Shares in Adevinta, which beat out a number of rivals for the eBay business, were up 33 percent in trading on Tuesday.
The transaction is expected to close early next year, but must still be approved by regulators and shareholders in Adevinta.
Snap, the maker of Snapchat, said on Tuesday that it had brought in more money than expected during the recent quarter despite advertisers cutting back their budgets during the pandemic. The social media firm generated $454 million in revenue, a 17 percent increase from the prior year, and lost $326 million, an increase of 27 percent. Daily active users of Snapchat grew to 238 million. During shelter-in-place orders in the first quarter of the year, Snapchat saw users rush to the platform as a means of staying in touch with friends and family while in isolation. But the surge faded faster than Snapchat expected, causing the company to miss its guidance on active users by 1 million.
The pilots union for Alaska Airlines said that enough members had volunteered for buyouts or early retirement to avert the threat of furloughs. The union did not provide figures, but Alaska’s president had reportedly said that the airline would need to cut 3,000 jobs, more than a tenth of its work force. Industrywide, tens of thousands of airline workers are face the threat of furloughs this fall when federal stimulus funds expire.
Southeastern Grocers, the owner of the Winn Dixie chain of supermarkets, joined the growing list of retailers that are now going to require customers to wear masks, as did Publix. In a statement on Monday, Southeastern said it would require the masks starting on July 27, while Publix will require masks starting Tuesday.
LinkedIn is planning to cut about 960 jobs globally, 6 percent of its work force, as the pandemic has severely reduced demand for its key service: helping companies with hiring. The professional social network said it also planned to work with small businesses online rather than through a field sales team, meaning this team was no longer needed.

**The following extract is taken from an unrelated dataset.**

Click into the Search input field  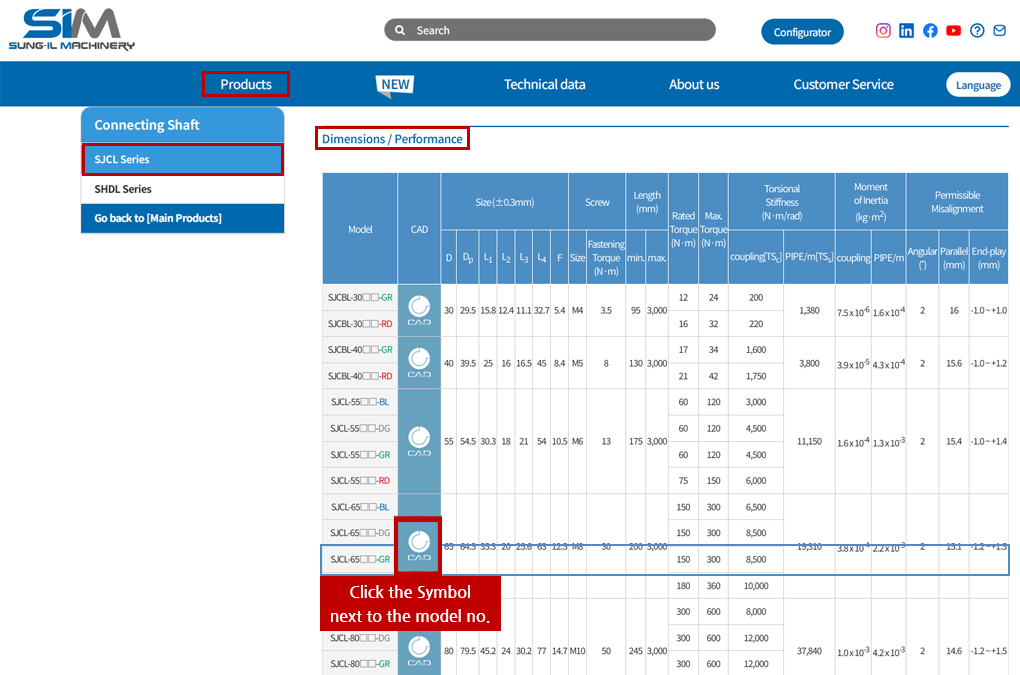tap(560, 31)
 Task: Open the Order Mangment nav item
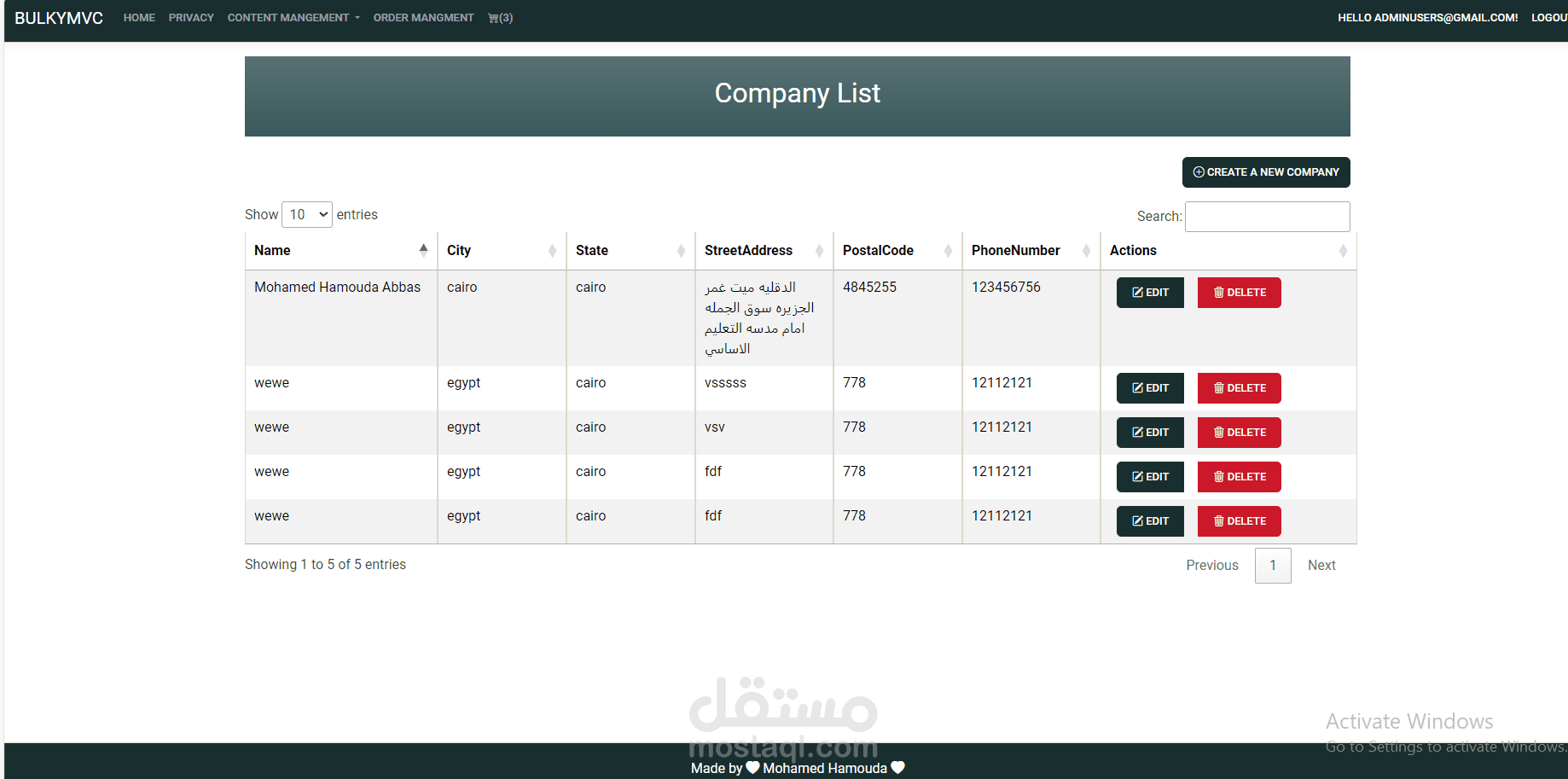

The cost of the British government’s economic response to the pandemic is becoming clear. Between April and June, the Treasury borrowed about 128 billion pounds ($162 billion), more than double the amount borrowed in the whole of the previous fiscal year, which ended in March, the government reported Tuesday. Last month alone, the government needed £47 billion in cash more than it took in tax receipts. The net cash requirement was nearly £34 billion more than the same month a year ago. The nation’s debt pile is just under £2 trillion, about the same size as the British economy.